Not only did I learn something almost every time, but at the end of their ramble there was always the question of price (I purposely left the oldies unmarked). I'd say I dunno, what's it worth? After having given me a history run-down they couldn't just hem and haw and say shucks, not much; they would usually shoot out a figure that might have seemed low to them, but was usually more than the regulars in my burg would ever pay (pre-gunbroker, don'tcha know).

Some profit, some learnin', and no BS sales pitch that could come back to haunt me if I got something wrong. Win-win-win.

But oh, to now have back some of those boxes full of old iron that I hustled out the door back in the 70's, 80's, and 90's...

AT

Will said...

Generally not a good idea to flaunt too much knowledge to dealers you might want to continue doing business with.
Went to a show with a friend who had decided he wanted a samurai sword. Asked a sword dealer if he could remove the grips from a WWII officer's sword, priced at about $450. Looked promising. Bought it, took it across the hall to the Japanese sword-master for an evaluation. Turned out to be a 400 year old blade, dressed up in the army issue gear that was required for military carry. My friend couldn't resist telling the dealer what he had overlooked. Dealer was pissed at him, and you can be sure he would forever be giving all future blades the eagle eye, so no chance of finding another bargain.
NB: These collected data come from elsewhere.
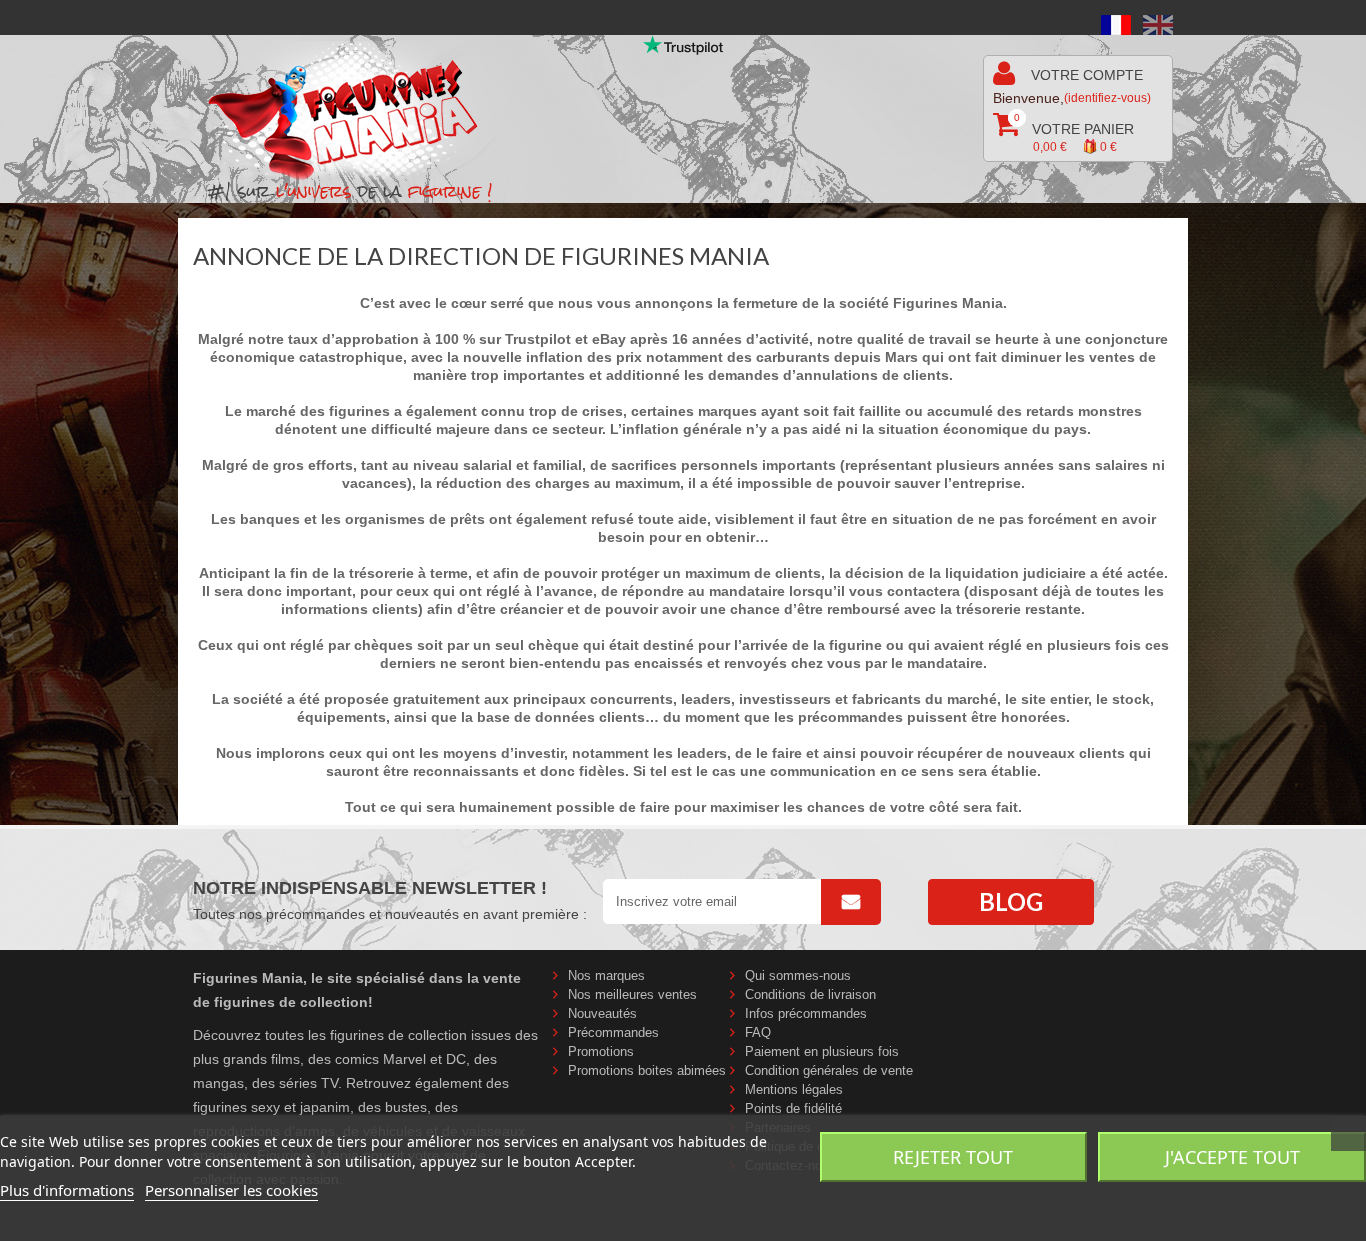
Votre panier (1074, 133)
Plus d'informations (67, 1190)
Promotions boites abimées (647, 1070)
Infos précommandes (806, 1013)
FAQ (758, 1032)
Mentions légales (794, 1089)
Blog (1011, 901)
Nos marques (606, 975)
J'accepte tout (1232, 1157)
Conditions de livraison (810, 994)
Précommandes (613, 1032)
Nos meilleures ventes (632, 994)
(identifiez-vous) (1107, 98)
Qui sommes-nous (798, 975)
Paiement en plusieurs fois (822, 1051)
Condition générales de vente (829, 1070)
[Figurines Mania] (356, 111)
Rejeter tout (953, 1157)
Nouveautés (602, 1013)
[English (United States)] (1158, 24)
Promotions (601, 1051)
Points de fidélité (793, 1108)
Makes one wonder how many family samurai swords were lost in the fields during WWII.

Justthisguy said...

Yup, Will, that's why the old Chinese jade dealers famously wore dark glasses, so that you coudn't see their pupils dilate when they got interested. I think something like this is also why Bill Gates made out like a bandit playing poker at Harvard; what with his good memory of which cards had been played, his understanding of the odds, and his natural-born autistic poker face, it could not have come out any other way.

McThag said...

"Izzat a Glock or a forty-five?""

It's a Glock 21.

"So, which is it?"

Both.

"What?"

JPG said...

DirtCrshr (2:30 PM) - - -
Please tell us you're tossin' out dummy bait with that, "Both my model 10's are pinned and recessed."
;)

Xavier said...

I felt the earth shift beneath my feet.......

Anonymous said...

Listening to old farts is a kindness - nobody else wants to hear what they say.

For a little while, you let them believe that they were teaching you something. Like they were passing the torch to the next generation.

It isn't necessarily condescending - they just want an audience, and the fact that the audience is a pretty girl is just a nice bonus.

Well done!

Anonymous said...

Why does this strip come to mind when I read the post?
http://www.explosm.net/db/files/comics/rob/condescending.png

Granted, I assume they weren't trying to be condescending, but still...

John B said...

I only learned the fine art of nodding, smilng, and looking interested. Sheesh in the 80's I could set off an airport magnetometer with my irony.

Considering I carried enough stainless steel in my pockets to equal a small automatic, and walked through those things regularly, that's saying something.

just nod and smile, and look interested as they blather.

Kristopher said...

TAM: I admit I am reluctant to experiment, and decided that my Witney really is a collector piece now, and not a shooter. Too bad. I do like shooting old guns.

( I wonder if unloaded-primed RF brass is still available ... )

I do shoot my original finish 1 1/2 however, with handloaded BP rounds.

Justthisguy said...

I am listening to "Voice of the Guns," by Alford, at this very minute. Listen to the guns, Tam, and ignore the humans. The trio of the piece is quite emotionally moving.